• SUPPLIED TEXT:
◆ ◆ ◆ ◆

Dear editor,
It is an advancement in surgical care to acknowledge the disparate outcomes between genders. This study1 served as one of the first to pay attention to sex-varied outcomes after orthopedic spine surgery. The researchers adequately highlighted the way that variable risk factors in men and women may lead to unequal surgical outcomes. Because of this, they appropriately suggest tailoring surgical care to these differences.
We write to challenge the realm of assessment conducted in this study. The study's research methods may have been strengthened by considering the differences in psychosocial risk factors encountered by men and women. In a still male-dominated society, women experience a different set of psychosocial stressors than their male counterparts, and this impacts their health.2 It should be noted that orthopedic researchers have highlighted the varied outcomes in men and women in orthopedic procedures other than spine. Boer et al3 recognizes female sex as a risk factor for postoperative pain in rotator cuff repairs. However, this study similarly failed to address the role of psychosocial risk factors.

◆ ◆ ◆ ◆

• SET OF TASKS:
- a) Answer these questions from the letter on sex differences in surgical outcomes, one per line:
(i) According to the letter, the study was one of the first to pay attention to what?
(ii) What does Boer et al recognize as a risk factor for postoperative pain in rotator cuff repairs?
(iii) What does the letter say could have strengthened the study's research methods?
- b) For each statement, say whether it agrees with the letter on sex differences in surgical outcomes, and quote the words that decide it:
(i) The researchers suggest tailoring surgical care to differences between men and women.
(ii) Boer et al addressed the role of psychosocial risk factors.
(iii) The letter describes society as still male-dominated.
- c) Carry the letter on sex differences in surgical outcomes forward from its last sentence.

• GIVEN DATA:
◆ ◆ ◆ ◆

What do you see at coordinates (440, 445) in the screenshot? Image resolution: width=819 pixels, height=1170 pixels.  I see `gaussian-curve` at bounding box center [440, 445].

◆ ◆ ◆ ◆

• EXERCISE RESPONSES:
- a)
(i) Sex-varied outcomes after orthopedic spine surgery.
(ii) Female sex.
(iii) Considering the differences in psychosocial risk factors encountered by men and women.

- b)
(i) Yes: "they appropriately suggest tailoring surgical care to these differences."
(ii) No: "However, this study similarly failed to address the role of psychosocial risk factors."
(iii) Yes: "In a still male-dominated society"

- c)
Our intention is not to diminish the surgical importance of risk factors already explored in this study. It is understandable that factors like diabetes mellitus or steroid use pose a different kind of threat to surgical success. Our goal is to simply highlight a possible influence in the surgical care of men and women that was neglected in this assessment and many others that have compared surgical outcomes between the genders.
It is not a novel concept that psychosocial factors influence the quality of surgical care.4 Other fields such as general surgery have begun to explore the way psychosocial factors impact surgical outcomes. A prospective study5 looking at medically comorbid gastrointestinal cancer patients revealed that postoperative complication rates in patients with at least 1 psychosocial risk factor were 28 percentage points higher than those without. Suggestions provided by this study included finding ways to obtain more reliable measures of socioeconomic stress to accurately account for these risk factors. Although gender was not the focus of this paper, it sets an example of how overlooked factors like race, class, and socioeconomic status can influence surgical care.
Challenging research designs in this way better prepares us to anticipate the way varied psychosocial backgrounds can impact surgical care and enact preventative measures. Specifically, attention to these risk factors can allow physicians to implement unique and targeted preoperative assessments, patient education tools, and methods to alleviate common fears or address misconceptions that may be more prevalent in certain populations.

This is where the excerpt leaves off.